**ABOUT THIS TASK**.
Which lines in the data contain the word "heart"? Please copy each of them.
──────── DATA FOR THIS EXERCISE ────────
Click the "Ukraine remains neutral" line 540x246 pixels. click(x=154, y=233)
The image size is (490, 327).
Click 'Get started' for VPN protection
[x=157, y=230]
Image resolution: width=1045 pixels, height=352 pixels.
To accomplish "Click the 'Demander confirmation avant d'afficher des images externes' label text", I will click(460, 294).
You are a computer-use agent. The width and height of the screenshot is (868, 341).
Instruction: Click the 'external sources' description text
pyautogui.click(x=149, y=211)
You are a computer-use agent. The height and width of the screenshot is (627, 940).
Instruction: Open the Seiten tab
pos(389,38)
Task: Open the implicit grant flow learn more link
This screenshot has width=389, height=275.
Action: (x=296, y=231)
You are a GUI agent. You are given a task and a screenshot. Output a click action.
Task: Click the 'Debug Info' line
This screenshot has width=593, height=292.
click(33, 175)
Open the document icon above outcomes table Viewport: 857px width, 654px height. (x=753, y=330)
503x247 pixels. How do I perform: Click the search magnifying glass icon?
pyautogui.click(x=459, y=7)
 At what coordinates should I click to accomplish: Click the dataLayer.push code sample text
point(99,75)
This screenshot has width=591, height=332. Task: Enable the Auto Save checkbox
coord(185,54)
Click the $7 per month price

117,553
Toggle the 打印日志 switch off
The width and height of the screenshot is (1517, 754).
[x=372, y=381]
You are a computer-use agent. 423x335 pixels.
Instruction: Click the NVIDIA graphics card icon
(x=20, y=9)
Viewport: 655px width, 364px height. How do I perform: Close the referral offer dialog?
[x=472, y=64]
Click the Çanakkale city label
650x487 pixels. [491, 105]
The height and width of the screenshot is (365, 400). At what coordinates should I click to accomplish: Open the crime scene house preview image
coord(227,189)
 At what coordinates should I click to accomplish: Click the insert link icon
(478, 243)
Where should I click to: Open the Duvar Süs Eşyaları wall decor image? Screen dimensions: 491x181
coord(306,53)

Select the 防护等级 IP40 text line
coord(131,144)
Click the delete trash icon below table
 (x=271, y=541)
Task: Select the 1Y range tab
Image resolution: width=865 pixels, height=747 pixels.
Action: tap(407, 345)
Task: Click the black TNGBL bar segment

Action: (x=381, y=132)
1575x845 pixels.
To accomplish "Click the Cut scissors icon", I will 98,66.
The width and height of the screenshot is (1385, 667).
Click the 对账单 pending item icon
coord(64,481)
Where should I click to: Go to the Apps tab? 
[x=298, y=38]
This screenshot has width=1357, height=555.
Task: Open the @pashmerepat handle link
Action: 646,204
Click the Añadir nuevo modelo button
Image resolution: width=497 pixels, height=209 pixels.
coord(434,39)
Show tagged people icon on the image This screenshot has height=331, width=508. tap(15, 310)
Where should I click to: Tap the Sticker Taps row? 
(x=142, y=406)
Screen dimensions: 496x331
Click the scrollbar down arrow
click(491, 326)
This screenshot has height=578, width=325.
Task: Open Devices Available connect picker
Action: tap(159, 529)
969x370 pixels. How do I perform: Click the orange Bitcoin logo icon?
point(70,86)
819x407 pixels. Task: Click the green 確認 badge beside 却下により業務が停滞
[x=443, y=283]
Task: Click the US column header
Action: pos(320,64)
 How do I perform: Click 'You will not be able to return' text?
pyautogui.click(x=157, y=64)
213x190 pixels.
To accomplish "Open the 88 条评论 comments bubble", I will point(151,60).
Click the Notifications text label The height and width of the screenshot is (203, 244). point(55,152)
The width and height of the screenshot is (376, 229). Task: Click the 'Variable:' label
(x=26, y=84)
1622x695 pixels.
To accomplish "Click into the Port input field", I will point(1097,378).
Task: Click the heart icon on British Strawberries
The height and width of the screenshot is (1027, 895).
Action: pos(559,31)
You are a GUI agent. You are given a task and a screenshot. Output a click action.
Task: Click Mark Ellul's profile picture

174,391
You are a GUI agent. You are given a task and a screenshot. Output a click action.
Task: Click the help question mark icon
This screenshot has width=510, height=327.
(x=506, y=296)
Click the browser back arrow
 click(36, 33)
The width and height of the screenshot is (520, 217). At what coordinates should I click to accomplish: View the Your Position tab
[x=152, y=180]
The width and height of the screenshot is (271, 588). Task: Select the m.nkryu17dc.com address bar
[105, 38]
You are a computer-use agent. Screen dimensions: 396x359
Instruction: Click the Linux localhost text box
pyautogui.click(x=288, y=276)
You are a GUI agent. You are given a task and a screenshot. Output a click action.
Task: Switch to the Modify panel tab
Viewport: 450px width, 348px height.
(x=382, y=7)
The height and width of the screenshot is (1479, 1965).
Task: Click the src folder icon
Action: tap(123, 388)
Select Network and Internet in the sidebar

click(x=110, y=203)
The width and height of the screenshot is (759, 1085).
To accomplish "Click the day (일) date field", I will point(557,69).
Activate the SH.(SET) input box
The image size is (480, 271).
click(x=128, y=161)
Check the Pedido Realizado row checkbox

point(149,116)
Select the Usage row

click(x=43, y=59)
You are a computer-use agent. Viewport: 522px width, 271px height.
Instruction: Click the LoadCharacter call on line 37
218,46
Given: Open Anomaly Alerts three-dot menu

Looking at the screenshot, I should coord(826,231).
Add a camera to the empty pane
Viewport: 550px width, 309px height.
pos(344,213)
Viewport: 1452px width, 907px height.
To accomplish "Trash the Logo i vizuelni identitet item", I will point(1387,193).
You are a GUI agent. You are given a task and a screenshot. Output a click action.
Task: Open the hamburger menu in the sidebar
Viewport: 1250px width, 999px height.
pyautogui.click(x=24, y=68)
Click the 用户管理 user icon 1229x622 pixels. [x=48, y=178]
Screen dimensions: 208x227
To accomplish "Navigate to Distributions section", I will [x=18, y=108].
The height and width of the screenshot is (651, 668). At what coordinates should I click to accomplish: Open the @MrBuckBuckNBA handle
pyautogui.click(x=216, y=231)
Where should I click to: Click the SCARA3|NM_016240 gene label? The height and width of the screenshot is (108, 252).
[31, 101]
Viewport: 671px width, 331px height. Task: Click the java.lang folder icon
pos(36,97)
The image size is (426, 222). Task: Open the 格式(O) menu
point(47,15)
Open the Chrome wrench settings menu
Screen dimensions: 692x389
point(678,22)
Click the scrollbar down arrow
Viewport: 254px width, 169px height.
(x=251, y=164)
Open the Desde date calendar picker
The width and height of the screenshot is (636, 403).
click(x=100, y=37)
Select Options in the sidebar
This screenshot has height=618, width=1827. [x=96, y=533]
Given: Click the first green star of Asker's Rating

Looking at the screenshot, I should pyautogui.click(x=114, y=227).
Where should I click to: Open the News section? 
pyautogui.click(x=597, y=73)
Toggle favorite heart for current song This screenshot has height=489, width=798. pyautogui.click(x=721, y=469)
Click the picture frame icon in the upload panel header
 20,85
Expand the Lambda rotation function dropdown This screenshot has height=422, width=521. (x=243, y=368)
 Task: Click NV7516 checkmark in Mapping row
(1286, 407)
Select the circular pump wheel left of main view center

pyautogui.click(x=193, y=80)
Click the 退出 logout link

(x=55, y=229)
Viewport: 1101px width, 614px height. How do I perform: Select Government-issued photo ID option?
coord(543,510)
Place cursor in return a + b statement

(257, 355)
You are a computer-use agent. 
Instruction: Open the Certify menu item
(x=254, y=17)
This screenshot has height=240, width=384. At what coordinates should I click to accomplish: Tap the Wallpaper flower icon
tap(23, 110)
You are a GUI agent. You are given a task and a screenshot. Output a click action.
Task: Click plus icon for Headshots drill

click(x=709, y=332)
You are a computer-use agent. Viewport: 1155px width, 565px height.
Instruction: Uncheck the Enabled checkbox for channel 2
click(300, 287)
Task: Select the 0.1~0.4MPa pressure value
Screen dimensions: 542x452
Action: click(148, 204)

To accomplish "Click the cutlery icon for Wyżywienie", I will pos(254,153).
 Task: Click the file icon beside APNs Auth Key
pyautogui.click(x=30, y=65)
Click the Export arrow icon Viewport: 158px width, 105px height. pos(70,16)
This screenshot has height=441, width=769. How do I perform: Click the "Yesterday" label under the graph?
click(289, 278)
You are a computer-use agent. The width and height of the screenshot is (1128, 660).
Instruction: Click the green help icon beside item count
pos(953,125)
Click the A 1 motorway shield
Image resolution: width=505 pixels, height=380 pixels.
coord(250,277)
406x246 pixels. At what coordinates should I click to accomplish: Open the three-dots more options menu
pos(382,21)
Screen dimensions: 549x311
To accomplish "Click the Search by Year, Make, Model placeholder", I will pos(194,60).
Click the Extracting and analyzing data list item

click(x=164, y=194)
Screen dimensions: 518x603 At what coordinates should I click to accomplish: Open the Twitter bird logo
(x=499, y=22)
────────
**SOLUTION BELOW**.
Task: Click the heart icon on British Strawberries
Toggle favorite heart for current song This screenshot has height=489, width=798. pyautogui.click(x=721, y=469)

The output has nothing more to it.